To be clear: this is security through obscurity. It’s not a replacement for keeping WordPress updated. A determined attacker can fingerprint your version through other methods — analyzing core file checksums, specific Gutenberg block markup, or admin AJAX response patterns. But you’re not trying to stop nation-state hackers. You’re trying to get off the automated scan lists, and hiding the version number does exactly that.

FAQ

If I hide the version, won’t I still be vulnerable to attacks?
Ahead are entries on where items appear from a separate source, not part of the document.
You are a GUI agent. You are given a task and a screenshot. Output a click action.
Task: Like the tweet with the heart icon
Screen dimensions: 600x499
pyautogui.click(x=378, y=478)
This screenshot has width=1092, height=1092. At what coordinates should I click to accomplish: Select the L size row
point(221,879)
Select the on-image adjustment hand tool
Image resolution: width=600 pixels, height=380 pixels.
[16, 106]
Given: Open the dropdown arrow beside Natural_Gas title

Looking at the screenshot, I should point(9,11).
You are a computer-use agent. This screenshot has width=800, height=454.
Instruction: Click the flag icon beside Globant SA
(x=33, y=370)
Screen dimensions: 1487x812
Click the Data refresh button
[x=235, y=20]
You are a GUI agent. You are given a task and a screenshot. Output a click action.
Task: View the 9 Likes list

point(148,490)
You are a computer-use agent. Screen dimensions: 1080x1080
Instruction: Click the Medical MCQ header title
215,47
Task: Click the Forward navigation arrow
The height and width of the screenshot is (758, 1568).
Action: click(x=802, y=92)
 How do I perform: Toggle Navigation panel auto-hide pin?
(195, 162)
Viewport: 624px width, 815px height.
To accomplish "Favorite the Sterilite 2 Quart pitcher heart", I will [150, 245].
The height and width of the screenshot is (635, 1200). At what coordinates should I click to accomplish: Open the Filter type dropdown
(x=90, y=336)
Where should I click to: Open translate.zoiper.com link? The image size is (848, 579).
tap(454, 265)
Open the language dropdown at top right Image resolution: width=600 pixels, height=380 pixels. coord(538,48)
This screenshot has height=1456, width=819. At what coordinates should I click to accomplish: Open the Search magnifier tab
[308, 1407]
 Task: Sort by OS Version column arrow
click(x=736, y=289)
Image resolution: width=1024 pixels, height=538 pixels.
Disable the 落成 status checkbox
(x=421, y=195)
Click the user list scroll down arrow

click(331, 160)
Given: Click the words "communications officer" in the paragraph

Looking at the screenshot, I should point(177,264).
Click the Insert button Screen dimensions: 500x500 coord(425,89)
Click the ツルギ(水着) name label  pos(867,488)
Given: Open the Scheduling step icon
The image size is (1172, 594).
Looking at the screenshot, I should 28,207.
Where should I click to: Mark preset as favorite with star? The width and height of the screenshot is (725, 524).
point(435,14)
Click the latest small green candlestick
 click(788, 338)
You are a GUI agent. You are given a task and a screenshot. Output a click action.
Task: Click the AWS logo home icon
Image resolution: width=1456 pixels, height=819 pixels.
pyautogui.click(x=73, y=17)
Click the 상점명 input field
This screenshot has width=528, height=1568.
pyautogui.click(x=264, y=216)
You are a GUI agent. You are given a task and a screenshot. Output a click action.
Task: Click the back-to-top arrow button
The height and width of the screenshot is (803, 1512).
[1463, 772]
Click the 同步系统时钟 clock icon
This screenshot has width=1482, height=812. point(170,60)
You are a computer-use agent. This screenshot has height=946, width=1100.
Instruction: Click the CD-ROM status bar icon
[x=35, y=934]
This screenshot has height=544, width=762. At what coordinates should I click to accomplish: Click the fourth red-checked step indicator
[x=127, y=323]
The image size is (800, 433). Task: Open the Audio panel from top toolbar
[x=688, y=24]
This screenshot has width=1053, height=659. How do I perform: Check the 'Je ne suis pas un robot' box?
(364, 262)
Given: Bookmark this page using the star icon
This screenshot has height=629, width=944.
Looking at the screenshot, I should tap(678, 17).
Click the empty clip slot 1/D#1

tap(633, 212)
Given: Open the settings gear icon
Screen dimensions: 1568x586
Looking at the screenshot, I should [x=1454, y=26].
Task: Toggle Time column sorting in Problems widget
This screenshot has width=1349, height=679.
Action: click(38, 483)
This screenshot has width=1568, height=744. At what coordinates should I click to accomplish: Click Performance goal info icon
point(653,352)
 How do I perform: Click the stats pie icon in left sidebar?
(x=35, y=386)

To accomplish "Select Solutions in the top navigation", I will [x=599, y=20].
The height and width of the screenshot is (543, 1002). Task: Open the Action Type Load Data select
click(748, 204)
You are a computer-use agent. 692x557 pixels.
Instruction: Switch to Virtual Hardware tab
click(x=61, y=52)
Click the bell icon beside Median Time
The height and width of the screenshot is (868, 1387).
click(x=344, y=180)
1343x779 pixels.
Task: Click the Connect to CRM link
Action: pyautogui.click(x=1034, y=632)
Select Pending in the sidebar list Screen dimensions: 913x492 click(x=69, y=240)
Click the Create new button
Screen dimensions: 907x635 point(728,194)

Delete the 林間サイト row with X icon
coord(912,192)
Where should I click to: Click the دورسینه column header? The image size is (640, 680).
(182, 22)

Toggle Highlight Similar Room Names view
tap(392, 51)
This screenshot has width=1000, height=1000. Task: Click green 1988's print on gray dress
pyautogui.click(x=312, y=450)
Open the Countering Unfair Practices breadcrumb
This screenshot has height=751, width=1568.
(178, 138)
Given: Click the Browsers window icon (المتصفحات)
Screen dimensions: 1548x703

Yes, if you don’t update. Hiding the version number is one layer. Keeping WordPress, themes, and plugins updated is the actual fix. Think of version hiding as removing the label from a locked door — it doesn’t make the lock stronger, but it stops opportunists from knowing which key to try.

Does hiding the version number affect WordPress updates or plugin compatibility checks?

No. WordPress checks versions internally for update notifications and compatibility — those mechanisms use server-side version constants, not the frontend meta tag. Hiding the public-facing version has zero effect on your dashboard update notices or plugin compatibility.

Is the WordPress version also visible in wp-login.php or wp-admin?

Yes, the WordPress admin footer shows the version number, but that’s only visible to logged-in users — not a public disclosure concern. The login page itself doesn’t expose the version directly, though the login form’s CSS file URL might contain a version parameter. OvKit’s version removal covers these cases too.